The 1980 California 500, the eleventh running of the event, was held at the Ontario Motor Speedway in Ontario, California, on Sunday, August 31, 1980. The event was race number 9 of 12 in the 1980 CART PPG Indy Car World Series. The race was won by Bobby Unser, his fourth California 500 victory. The race was the final California 500 before Ontario Motor Speedway closed at the end of the year.

==Background==
Two months after the 1979 California 500, Ontario Motor Speedway, it was reported the track went into foreclosure. It was clarified that a notice of default was filed by Bank of America, the first step towards selling the track on behalf of the bond-holders that owned the track. Ontario had made no interest payments on the bonds since February 1974, raising the accrued interest to $9.4 million.

By the summer of 1980, a new optimism appeared for the future of Ontario. On August 7, it was reported that the track would be sold to the Ontario Foothills Development Co, headed by Ted Dutton, for $42.15 million. It would recoup all the costs for the bondholders while also maintaining the track as a racing facility. The group planned to expand the facility as an entertainment facility with roller coasters and concerts while developing the surrounding area. "We want to quash the rumors that racing will not continue at Ontario," Dutton said. "We have no intention of closing the race track."

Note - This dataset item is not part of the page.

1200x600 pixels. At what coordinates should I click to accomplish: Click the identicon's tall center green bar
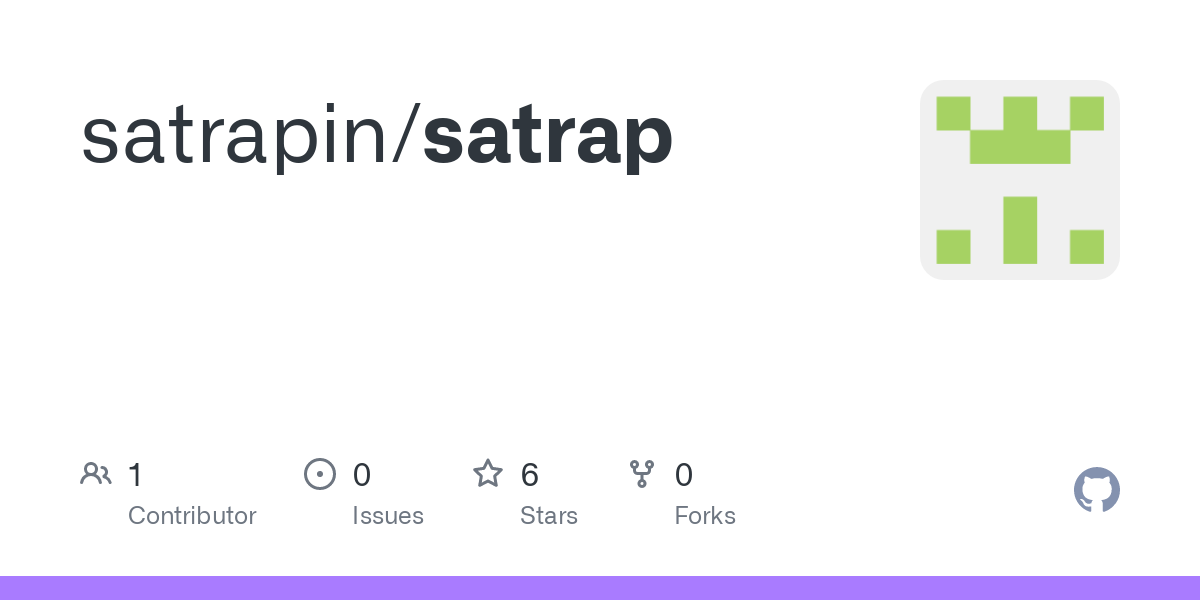[x=1020, y=230]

Ontario Motor Speedway General Manager Ray Smartis spoke highly of how the track had turned around since he took over in 1975. "When we started, Ontario Motor Speedway couldn't have brought $3 million on any market and now we're looking at $42 million." The sale was expected to be completed on September 8.

Johnny Rutherford won the 1980 Indianapolis 500 in May. In June, Bobby Unser won the Pocono 500. Rutherford entered the California 500 needing to finish fifth or better to clinch the 1980 IndyCar Championship.

==Practice and Time Trials==
Practice began on Wednesday August 27. Defending California 500 champion, Bobby Unser was fastest at 194.363 mph. Johnny Rutherford was second fastest at 190.811 mph. Rick Mears was third fastest at 190.480 mph. John Mahler spun but avoided damage.

===Pole Day - Thursday August 28===
Unlike in 1979 when time trials were Formula One-style group qualifying, the field was set by a single car, two-lap average speed. Bobby Unser continued his fast pace by winning the pole with an average speed of 195.200 mph. Rick Mears was second fastest at 191.396 mph. Completing the front row was Johnny Rutherford at 189.685 mph. Pancho Carter spun in oil and hit the wall in morning practice and did not set a qualifying speed.

===Time Trials Day 2 - Friday August 29===
Pancho Carter was the fastest of second day qualifiers with a speed of 184.290 mph. His crew repaired his primary car that was wrecked on Thursday. 32 cars posted times over the two days. To fill the final position, CART officials added Roger Rager to the field, highest in points among cars not qualified. Track officials exercised their "promoter's option" and added Dick Ferguson, John Mahler, Jeff Heywood, and Chip Mead to the field to make a 37 car starting grid.

Howdy Holmes suffered a violent crash in morning practice when his car veered into the turn three wall. The car flipped wildly into the air and skidded upside down into the grass. Holmes suffered a few cracked ribs and a headache but returned to the track later that afternoon after being treated at a local hospital.

==Race==
Estimates of the crowd ranged from 37,000 to 75,000.

At the start, Johnny Rutherford took the lead from Bobby Unser and led the first 12 laps. Unser took the lead for the first time on lap 13. On lap 24, John Mahler impacted the wall with the left side of his car in turn one.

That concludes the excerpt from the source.